In September, I waited until around 7.15am so that it was light enough not to get lost
 

paul.ferris

Active Member
Camino(s) past & future
2011 Camino Frances
2013 Camino Frances
2015 To be decided
#18
Thanks Ulysse, I thought that it would be pretty dark around 6am, I also don't see the point in walking in the dark, I am sure there is more to see in the first couple of hours of walking than the light on the track in front of you. I may never get the opportunity to do this again so I don't want to miss anything
Thanks again to everyone on this forum your input is priceless
There is a magic, though, to walking in the morning coolness with the stars retreating and the sun not yet risen; following your headlamp into a beautiful sunrise.
 

annakappa

Veteran Member
Camino(s) past & future
Part frances jun 07/rest frances may- jun 2008/Frances sept-oct 2009/ Sanabres Oct 2010/Frances sept-oct 2011/Aragones Sept-Oct 2012. Hospitalero Sept 2010, Amiga in Pilgrim's Office Oct 2013. Part Primitivo Oct 2013. Portugues from Porto June 2015.
#20
5kms an hour to reach the first bar for a decent coffee, then the average speed rapidly dwindles as the day goes on!
In fact, I need about 7/8 hours to do a 20/22 kms walk. There are many things to do during your day's walk: visit a bar for whatever you need, the baker for fresh bread, village shop for something to put in it, sit under a tree and enjoy your sandwich and people ( Pilgrim) watch as they go by, visit churches as you pass them, chat with the locals, take photos, visit a local market, should it happen the day you pass through, etc. etc.
 
Camino(s) past & future
Too many caminos to list in the permitted 100 characters!!
#22
I've been told off in the past for comments about huge distances and speeds :(.
We all walk at slightly different speeds, and daily distances.
Just keep comfortable.

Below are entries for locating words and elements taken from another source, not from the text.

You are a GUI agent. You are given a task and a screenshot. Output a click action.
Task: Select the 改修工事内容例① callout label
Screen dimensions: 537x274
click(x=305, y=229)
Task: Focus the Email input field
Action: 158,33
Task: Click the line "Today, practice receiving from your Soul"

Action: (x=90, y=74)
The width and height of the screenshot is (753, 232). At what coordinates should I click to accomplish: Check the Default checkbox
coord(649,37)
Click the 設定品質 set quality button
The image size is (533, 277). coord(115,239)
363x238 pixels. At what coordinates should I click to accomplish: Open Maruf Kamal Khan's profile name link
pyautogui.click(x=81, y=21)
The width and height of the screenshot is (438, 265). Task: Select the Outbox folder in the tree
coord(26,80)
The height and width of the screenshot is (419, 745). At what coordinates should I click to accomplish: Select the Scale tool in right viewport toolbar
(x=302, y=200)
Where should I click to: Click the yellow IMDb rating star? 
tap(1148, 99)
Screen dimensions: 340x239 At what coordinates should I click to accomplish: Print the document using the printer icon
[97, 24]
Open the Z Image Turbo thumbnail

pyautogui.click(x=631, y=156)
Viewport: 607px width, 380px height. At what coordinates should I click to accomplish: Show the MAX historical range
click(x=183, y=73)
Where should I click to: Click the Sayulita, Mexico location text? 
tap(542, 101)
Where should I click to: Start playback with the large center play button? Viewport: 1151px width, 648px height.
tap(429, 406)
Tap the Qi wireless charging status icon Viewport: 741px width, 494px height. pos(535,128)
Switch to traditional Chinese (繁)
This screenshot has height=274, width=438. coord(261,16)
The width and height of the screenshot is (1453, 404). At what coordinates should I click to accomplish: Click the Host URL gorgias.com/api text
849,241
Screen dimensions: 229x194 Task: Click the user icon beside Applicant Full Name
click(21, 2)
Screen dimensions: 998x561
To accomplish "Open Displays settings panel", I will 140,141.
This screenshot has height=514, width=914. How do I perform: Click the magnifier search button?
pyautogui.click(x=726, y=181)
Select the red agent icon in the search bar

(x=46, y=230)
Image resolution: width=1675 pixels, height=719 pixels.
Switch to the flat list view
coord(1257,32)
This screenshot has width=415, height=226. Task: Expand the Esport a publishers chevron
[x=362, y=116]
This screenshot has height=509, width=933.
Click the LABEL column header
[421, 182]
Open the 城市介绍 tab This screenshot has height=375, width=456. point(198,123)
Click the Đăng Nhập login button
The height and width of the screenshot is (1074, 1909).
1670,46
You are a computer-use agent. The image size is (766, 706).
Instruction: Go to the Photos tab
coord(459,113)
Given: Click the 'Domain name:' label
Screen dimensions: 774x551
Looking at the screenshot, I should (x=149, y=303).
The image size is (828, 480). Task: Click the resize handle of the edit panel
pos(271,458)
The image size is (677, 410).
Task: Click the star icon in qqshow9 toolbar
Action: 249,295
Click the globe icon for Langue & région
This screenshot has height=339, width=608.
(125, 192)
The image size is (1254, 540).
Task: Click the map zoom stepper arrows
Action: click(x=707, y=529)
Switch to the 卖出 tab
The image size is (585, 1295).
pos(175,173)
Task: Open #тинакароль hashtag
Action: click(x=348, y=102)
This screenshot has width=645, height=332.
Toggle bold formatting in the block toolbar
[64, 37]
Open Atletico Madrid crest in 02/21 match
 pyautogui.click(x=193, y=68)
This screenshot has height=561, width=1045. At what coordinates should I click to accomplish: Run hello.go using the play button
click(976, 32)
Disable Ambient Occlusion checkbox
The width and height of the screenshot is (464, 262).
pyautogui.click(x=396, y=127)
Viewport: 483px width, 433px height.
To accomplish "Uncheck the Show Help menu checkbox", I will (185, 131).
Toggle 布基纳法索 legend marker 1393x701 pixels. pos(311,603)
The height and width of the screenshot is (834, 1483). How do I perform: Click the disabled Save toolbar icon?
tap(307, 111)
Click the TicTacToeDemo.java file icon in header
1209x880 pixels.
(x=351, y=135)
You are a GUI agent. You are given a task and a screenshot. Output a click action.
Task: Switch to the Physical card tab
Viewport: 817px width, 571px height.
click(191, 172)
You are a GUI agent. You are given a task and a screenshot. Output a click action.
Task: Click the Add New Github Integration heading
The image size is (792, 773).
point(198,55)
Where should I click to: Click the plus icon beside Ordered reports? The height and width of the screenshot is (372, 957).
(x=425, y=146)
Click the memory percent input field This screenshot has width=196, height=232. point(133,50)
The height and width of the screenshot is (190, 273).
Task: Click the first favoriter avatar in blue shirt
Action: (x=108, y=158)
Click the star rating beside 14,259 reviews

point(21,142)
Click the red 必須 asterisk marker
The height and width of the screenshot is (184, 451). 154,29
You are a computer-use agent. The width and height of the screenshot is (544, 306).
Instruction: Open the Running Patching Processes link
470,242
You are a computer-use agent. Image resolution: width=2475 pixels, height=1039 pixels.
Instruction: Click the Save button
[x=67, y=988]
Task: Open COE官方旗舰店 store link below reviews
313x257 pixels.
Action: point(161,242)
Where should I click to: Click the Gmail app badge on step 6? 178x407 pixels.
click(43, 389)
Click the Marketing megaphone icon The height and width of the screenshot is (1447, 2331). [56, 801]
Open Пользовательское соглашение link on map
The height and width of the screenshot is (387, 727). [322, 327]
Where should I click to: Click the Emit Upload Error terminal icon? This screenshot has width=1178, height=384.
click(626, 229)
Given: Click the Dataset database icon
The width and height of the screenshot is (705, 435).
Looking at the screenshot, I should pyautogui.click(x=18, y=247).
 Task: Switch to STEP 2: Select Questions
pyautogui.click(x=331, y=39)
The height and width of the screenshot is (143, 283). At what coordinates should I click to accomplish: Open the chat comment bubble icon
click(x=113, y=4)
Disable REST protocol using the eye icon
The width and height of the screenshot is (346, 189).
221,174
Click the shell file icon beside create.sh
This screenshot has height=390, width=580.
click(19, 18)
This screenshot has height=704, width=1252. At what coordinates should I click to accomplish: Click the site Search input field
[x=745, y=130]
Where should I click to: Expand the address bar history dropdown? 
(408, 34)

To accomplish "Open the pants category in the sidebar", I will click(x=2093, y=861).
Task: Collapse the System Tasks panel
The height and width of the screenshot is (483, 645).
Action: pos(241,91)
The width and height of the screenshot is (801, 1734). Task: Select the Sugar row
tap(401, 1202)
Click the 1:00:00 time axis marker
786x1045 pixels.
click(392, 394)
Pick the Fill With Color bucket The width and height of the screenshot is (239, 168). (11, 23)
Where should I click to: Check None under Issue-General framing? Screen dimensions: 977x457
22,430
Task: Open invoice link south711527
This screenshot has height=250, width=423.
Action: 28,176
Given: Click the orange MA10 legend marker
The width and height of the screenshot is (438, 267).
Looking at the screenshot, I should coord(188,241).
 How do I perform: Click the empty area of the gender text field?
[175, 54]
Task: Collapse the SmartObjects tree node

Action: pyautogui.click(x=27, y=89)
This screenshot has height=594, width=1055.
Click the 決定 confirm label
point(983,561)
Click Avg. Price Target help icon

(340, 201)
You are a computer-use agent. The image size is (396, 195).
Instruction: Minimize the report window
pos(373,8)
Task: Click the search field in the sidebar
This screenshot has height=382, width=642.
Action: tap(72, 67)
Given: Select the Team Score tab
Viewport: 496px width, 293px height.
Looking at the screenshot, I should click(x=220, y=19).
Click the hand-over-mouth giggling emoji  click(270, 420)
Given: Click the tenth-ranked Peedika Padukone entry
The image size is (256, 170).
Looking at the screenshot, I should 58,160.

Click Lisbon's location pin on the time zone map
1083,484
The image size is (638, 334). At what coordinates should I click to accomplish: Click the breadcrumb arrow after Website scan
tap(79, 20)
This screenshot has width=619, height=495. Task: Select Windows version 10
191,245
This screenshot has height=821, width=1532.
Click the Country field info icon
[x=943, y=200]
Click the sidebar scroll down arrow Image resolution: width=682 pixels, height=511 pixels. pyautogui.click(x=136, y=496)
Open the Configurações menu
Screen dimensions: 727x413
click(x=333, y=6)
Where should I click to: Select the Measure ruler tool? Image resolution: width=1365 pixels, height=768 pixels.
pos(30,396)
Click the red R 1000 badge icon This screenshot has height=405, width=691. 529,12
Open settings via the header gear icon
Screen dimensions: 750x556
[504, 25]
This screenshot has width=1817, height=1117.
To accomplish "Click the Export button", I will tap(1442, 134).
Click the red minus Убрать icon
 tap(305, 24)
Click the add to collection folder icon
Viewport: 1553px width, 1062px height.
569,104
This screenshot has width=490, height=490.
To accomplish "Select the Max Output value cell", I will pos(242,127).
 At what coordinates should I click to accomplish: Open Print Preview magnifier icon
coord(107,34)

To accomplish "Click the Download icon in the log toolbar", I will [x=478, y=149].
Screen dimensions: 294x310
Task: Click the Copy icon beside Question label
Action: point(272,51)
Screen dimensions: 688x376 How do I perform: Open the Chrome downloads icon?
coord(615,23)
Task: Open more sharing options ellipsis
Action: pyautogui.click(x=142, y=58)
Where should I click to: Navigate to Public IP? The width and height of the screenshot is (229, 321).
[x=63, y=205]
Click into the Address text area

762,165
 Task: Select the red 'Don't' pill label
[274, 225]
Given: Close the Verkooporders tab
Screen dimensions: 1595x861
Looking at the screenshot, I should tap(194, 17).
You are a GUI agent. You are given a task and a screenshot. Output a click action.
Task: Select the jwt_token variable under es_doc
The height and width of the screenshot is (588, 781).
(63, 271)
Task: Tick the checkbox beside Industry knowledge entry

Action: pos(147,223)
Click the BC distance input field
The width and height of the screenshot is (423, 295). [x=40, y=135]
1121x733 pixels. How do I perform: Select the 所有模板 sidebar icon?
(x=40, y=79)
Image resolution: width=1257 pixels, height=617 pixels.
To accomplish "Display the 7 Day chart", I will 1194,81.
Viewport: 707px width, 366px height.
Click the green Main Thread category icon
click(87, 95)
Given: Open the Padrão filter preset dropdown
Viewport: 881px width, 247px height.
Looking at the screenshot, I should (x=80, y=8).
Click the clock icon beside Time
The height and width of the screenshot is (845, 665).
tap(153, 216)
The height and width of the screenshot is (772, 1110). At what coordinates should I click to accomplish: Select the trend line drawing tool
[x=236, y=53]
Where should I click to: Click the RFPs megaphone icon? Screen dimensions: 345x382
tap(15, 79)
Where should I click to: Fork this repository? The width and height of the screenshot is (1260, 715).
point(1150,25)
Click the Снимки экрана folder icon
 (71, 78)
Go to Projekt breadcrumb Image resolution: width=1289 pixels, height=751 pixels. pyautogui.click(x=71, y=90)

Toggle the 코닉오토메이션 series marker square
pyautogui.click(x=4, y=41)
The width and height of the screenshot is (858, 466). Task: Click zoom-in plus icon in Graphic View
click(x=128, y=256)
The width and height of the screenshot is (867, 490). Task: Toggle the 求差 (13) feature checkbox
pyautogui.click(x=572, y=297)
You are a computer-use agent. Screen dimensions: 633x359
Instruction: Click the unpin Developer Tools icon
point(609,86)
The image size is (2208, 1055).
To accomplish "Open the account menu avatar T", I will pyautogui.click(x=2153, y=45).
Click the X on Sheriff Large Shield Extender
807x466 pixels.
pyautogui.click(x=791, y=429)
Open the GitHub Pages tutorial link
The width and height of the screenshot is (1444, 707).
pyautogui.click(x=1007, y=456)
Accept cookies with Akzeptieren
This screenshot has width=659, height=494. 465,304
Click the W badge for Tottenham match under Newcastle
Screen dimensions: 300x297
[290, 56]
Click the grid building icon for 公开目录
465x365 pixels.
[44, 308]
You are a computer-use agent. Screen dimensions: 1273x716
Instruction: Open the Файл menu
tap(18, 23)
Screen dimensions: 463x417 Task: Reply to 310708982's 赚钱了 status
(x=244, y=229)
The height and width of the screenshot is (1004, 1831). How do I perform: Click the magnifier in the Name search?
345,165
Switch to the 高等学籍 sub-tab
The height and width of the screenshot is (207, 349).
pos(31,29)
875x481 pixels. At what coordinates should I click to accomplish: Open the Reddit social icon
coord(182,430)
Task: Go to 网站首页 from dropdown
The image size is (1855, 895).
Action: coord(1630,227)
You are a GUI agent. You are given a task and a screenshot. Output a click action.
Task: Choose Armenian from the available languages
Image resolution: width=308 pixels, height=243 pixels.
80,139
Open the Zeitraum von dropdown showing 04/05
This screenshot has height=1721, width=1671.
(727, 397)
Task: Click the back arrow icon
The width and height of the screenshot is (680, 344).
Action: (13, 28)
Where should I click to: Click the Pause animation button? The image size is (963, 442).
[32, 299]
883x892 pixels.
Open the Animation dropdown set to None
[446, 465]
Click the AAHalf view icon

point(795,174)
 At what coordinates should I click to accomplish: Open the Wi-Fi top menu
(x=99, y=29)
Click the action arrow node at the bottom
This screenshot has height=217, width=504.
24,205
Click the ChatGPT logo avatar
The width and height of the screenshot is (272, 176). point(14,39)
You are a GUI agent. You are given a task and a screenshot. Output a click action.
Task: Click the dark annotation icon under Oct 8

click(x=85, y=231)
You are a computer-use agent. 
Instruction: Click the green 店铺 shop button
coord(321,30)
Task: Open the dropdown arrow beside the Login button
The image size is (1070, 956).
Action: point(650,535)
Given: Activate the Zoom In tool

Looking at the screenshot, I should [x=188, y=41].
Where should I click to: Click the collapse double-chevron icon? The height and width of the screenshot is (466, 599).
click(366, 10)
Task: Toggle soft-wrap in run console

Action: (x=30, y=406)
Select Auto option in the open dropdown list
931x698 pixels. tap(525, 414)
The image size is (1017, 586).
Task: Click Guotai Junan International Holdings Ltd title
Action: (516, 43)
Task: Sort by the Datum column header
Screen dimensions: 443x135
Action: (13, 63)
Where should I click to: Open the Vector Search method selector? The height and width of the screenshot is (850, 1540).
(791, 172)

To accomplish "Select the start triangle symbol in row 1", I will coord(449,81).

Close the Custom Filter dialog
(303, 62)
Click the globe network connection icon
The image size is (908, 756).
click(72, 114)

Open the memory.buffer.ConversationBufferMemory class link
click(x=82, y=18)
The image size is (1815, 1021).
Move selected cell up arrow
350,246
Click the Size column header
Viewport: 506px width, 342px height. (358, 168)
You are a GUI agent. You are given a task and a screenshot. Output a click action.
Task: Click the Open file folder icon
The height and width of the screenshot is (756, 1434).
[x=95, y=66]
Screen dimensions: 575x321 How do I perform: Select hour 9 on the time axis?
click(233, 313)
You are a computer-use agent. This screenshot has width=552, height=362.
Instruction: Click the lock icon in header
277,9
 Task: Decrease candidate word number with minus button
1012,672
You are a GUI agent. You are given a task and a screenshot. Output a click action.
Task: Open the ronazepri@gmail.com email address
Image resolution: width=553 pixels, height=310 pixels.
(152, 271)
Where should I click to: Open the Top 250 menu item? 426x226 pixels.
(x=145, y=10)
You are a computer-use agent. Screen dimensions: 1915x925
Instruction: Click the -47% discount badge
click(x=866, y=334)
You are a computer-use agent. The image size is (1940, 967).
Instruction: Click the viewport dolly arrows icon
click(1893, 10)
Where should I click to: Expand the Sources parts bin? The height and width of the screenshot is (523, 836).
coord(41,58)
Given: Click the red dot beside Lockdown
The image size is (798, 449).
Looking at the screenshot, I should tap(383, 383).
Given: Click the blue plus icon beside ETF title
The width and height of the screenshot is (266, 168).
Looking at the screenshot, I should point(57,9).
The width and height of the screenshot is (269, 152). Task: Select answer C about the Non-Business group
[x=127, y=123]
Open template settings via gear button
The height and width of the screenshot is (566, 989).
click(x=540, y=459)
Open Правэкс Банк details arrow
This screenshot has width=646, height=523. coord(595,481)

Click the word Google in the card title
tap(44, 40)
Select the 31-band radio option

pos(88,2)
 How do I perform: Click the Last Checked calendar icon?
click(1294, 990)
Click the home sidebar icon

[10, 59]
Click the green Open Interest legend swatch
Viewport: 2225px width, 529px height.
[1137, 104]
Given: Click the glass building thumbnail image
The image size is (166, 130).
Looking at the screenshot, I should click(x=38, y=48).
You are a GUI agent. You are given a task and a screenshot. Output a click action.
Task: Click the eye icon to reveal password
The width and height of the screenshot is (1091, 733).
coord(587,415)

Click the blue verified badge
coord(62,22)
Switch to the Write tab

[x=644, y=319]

I'm very slow - sometimes 10 kms is far enough. I've never walked over 25 kms. I listen to my body and stop for rests when I have to [and maybe when I pass a bar!!]
Walking in the dark?
It may be an option if you've been kept awake all night by noise, or if other pilgrims are noisy as they leave in the dark.
But - and this is only my opinion - you'll miss the lovely sights if you walk in the dark!
Buen camino!
 
Camino(s) past & future
2013, 2017 Camino Frances SJPP-Santiago
2015 St. Olav's Way Oslo-Trondheim
2017 VdlP Seville-Merida
#23
I didn't think about speed or distance when I was on the CF. I walked at whatever speed was comfortable at the time. I stopped for photos when and where I wanted. I stopped for breaks when, where, and for however long I chose. I stopped for the day when I felt like it and for the most part began walking in the morning when I was ready to walk. (Mid October I found I waited a little longer as daylight didn't come as early.). The freedom of not having to fit my life into a schedule of any kind is what made my pilgrimage a journey of peace.